Evaluation API¶
evret.evaluation.dataset
¶
Evaluation dataset models and loaders.
DocumentExample
dataclass
¶
One document entry in an evaluation dataset.
EvaluationDataset
dataclass
¶
Evaluation dataset containing query examples and optional documents.
QueryExample
dataclass
¶
One query item in an evaluation dataset.
Provide expected_doc_ids when gold relevant document IDs are known.

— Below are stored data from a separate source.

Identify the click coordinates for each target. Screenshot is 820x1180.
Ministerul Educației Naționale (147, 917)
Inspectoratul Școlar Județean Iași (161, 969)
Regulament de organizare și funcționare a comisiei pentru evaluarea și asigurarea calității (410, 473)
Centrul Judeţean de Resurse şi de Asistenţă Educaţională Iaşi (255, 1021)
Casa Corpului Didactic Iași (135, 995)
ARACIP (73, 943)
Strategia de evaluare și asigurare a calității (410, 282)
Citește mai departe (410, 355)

Provide expected_answers as gold answer text snippets for the judge to match against retrieved content when document IDs are not available.
evret.evaluation.evaluator
¶
Evaluation orchestrator for retriever metrics.
Evaluator
¶
Run a list of metrics over a retriever and dataset.

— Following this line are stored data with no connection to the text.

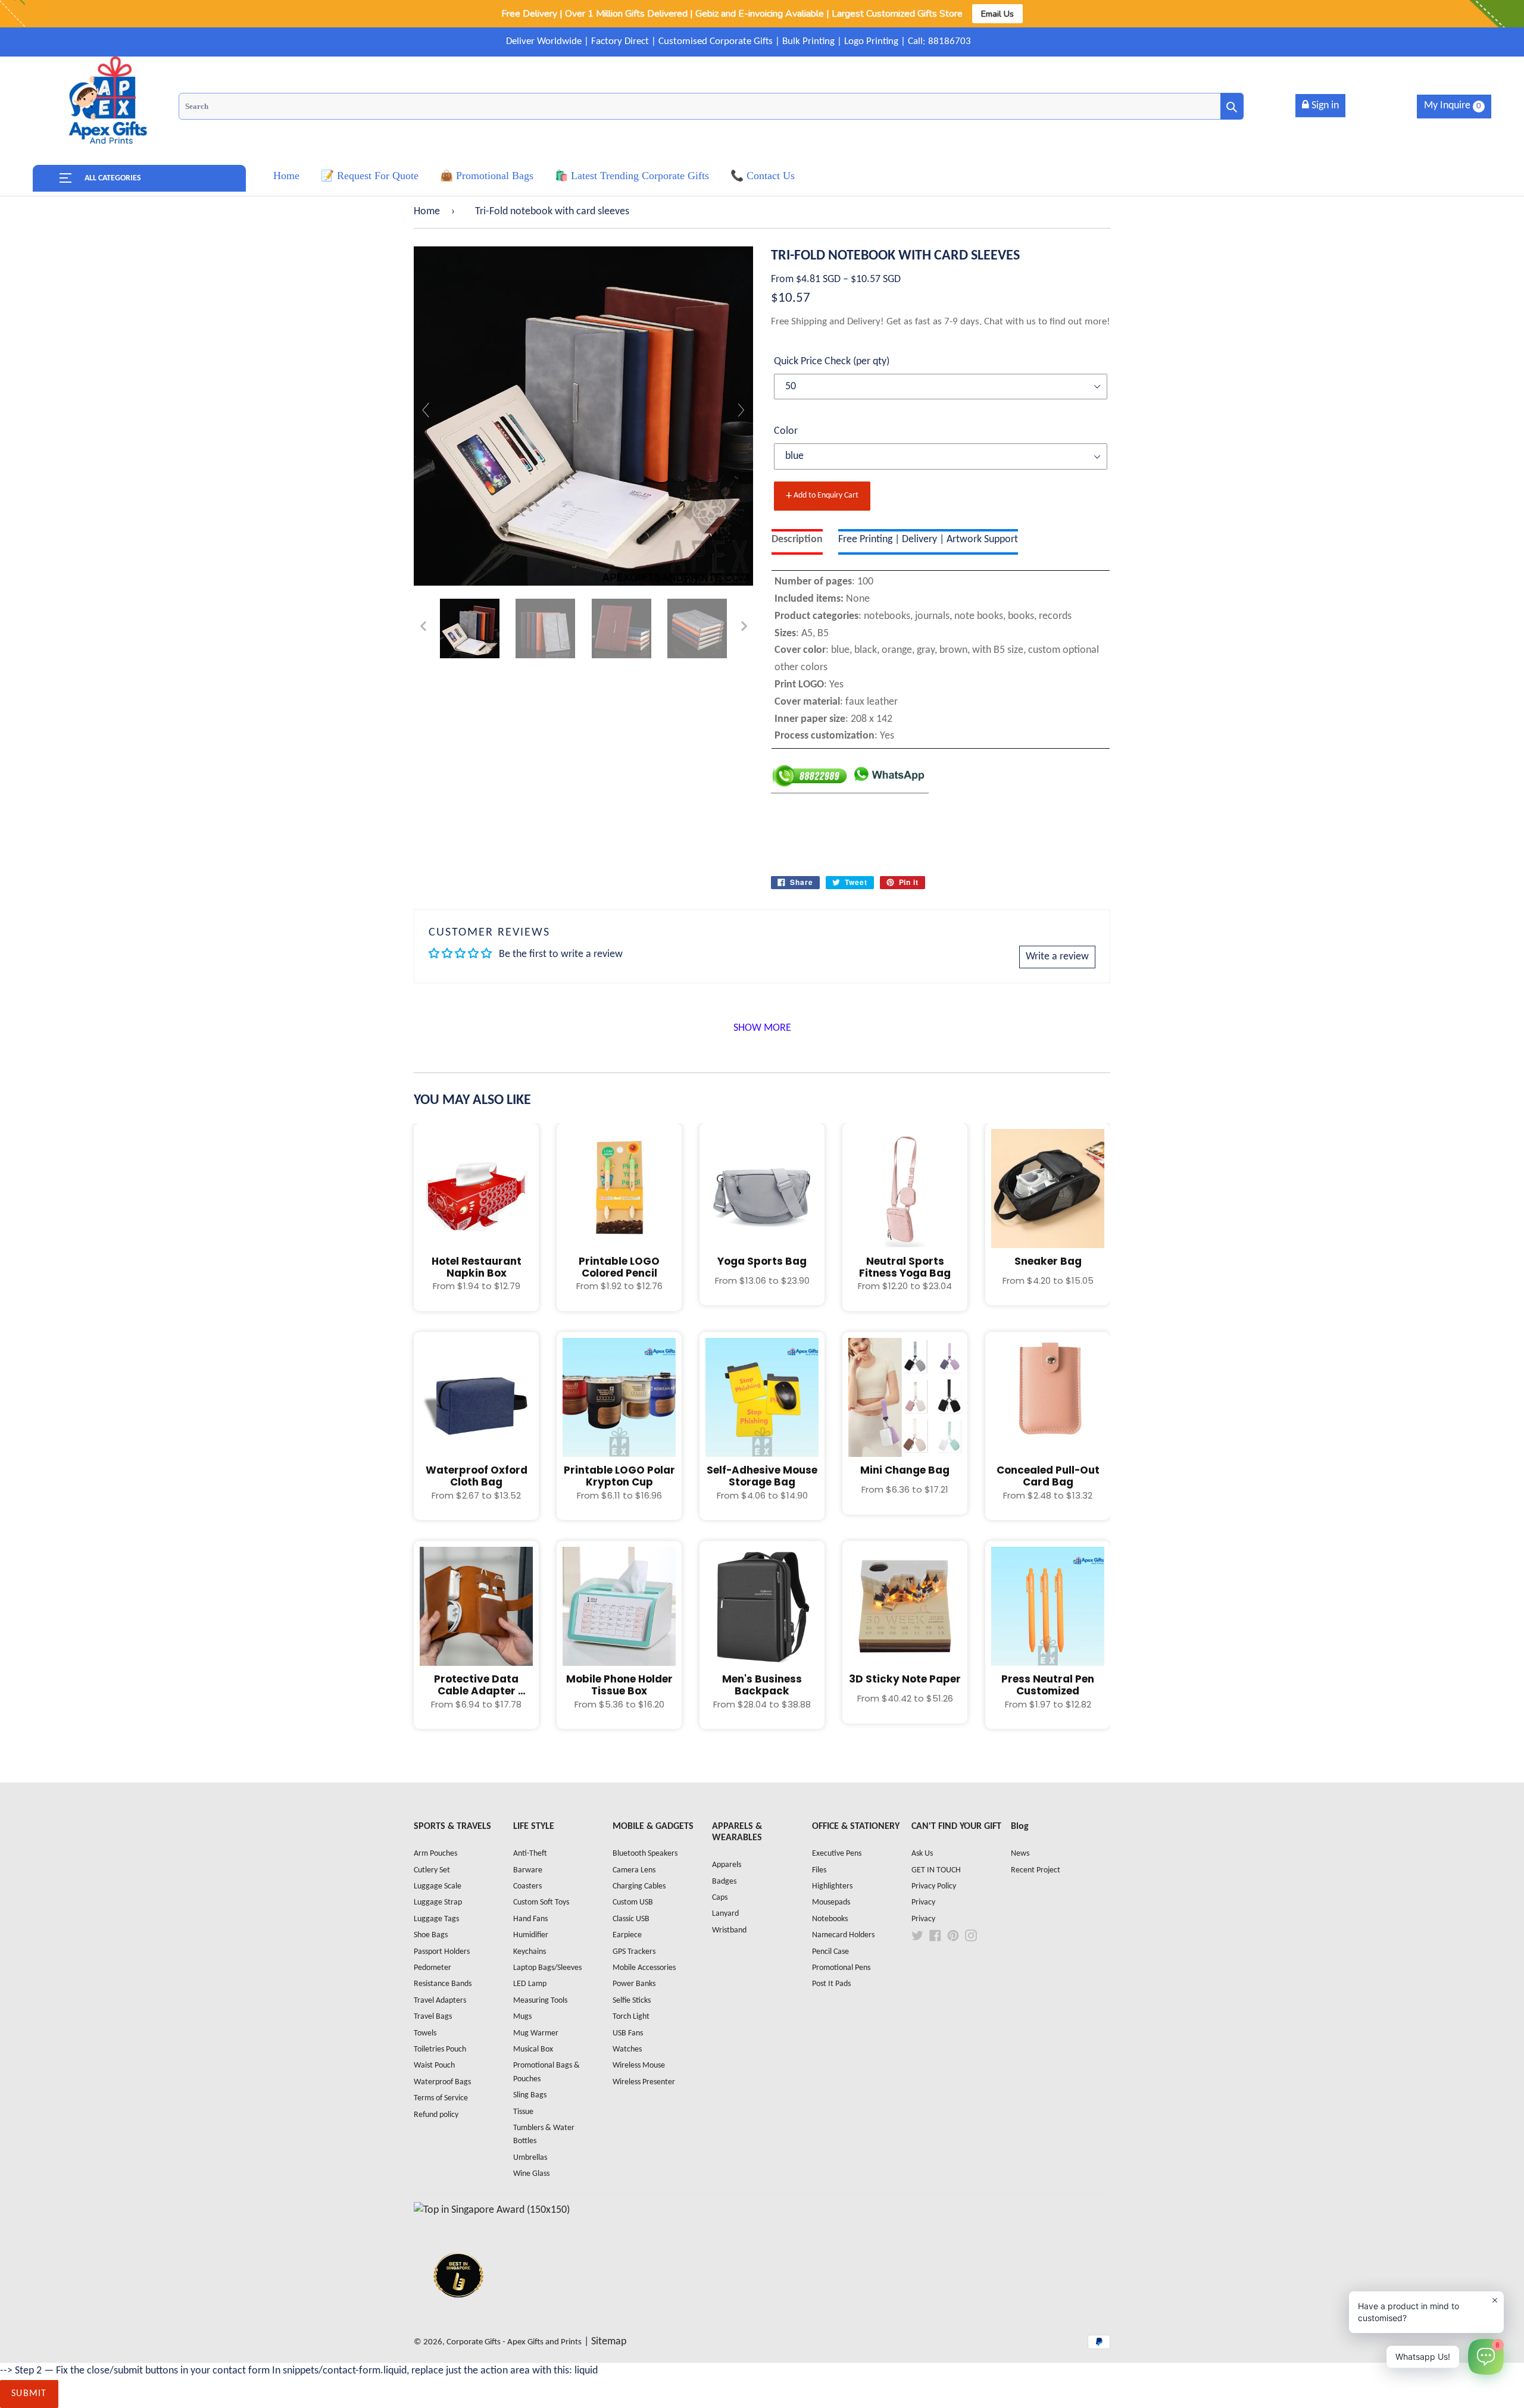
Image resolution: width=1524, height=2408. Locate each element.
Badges (724, 1881)
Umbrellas (530, 2157)
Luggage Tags (436, 1919)
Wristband (729, 1930)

Uses pluggable Judge system for text-based relevance matching.
Parameters:
| Name | Type | Description | Default |
|---|---|---|---|
retriever
|
BaseRetriever
|
Retriever to evaluate |
required |
metrics
|
Sequence[Metric]
|
List of metrics to compute |
required |
judge
|
Judge | None
|
Relevance judge (defaults to TokenOverlapJudge if None) |
None
|
Examples:
>>> from evret import Evaluator, HitRate, Recall
>>> from evret.judges import TokenOverlapJudge, SemanticJudge, LLMJudge
>>>
>>> # Default: TokenOverlapJudge
>>> evaluator = Evaluator(retriever, [HitRate(k=4), Recall(k=4)])
>>>
>>> # Custom judge
>>> evaluator = Evaluator(
... retriever,
... [Recall(k=4)],
... judge=SemanticJudge(threshold=0.8)
... )
evret.evaluation.judges
¶
Relevance judge helpers for text-based evaluation matching.

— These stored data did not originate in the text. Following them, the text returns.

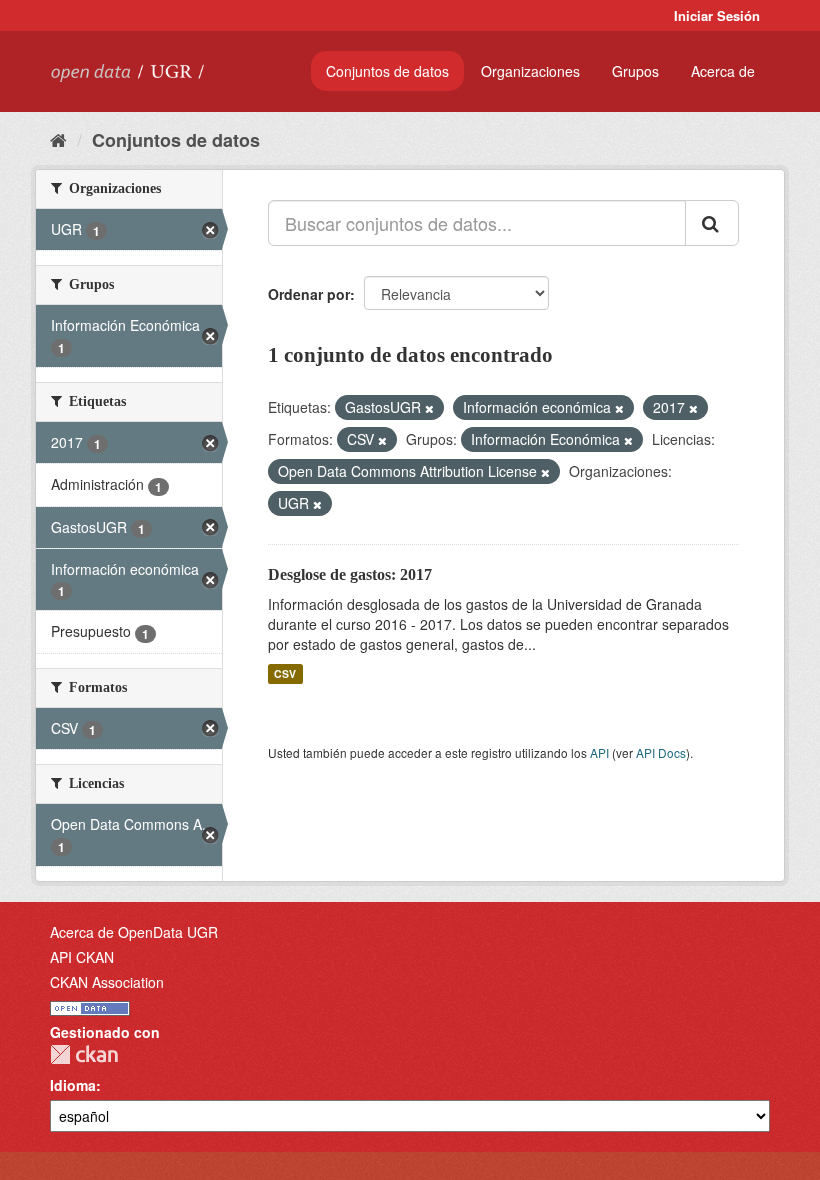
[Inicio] (58, 139)
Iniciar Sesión (717, 15)
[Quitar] (429, 408)
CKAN (84, 1054)
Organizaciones (530, 71)
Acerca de (723, 71)
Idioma (73, 1085)
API (599, 752)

default_relevance_judge(query_text, relevant_label, candidate_text)
¶
Return whether one candidate matches a relevance label.
make_token_overlap_judge(*, min_shared_tokens=15, min_overlap_ratio=0.6)
¶
Build a token-overlap relevance judge with custom thresholds.
token_overlap_relevance_judge(query_text, relevant_label, candidate_text, *, min_shared_tokens=15, min_overlap_ratio=0.6)
¶
Return True when token overlap passes configured thresholds.
evret.evaluation.results
¶
Evaluation result container and exporters.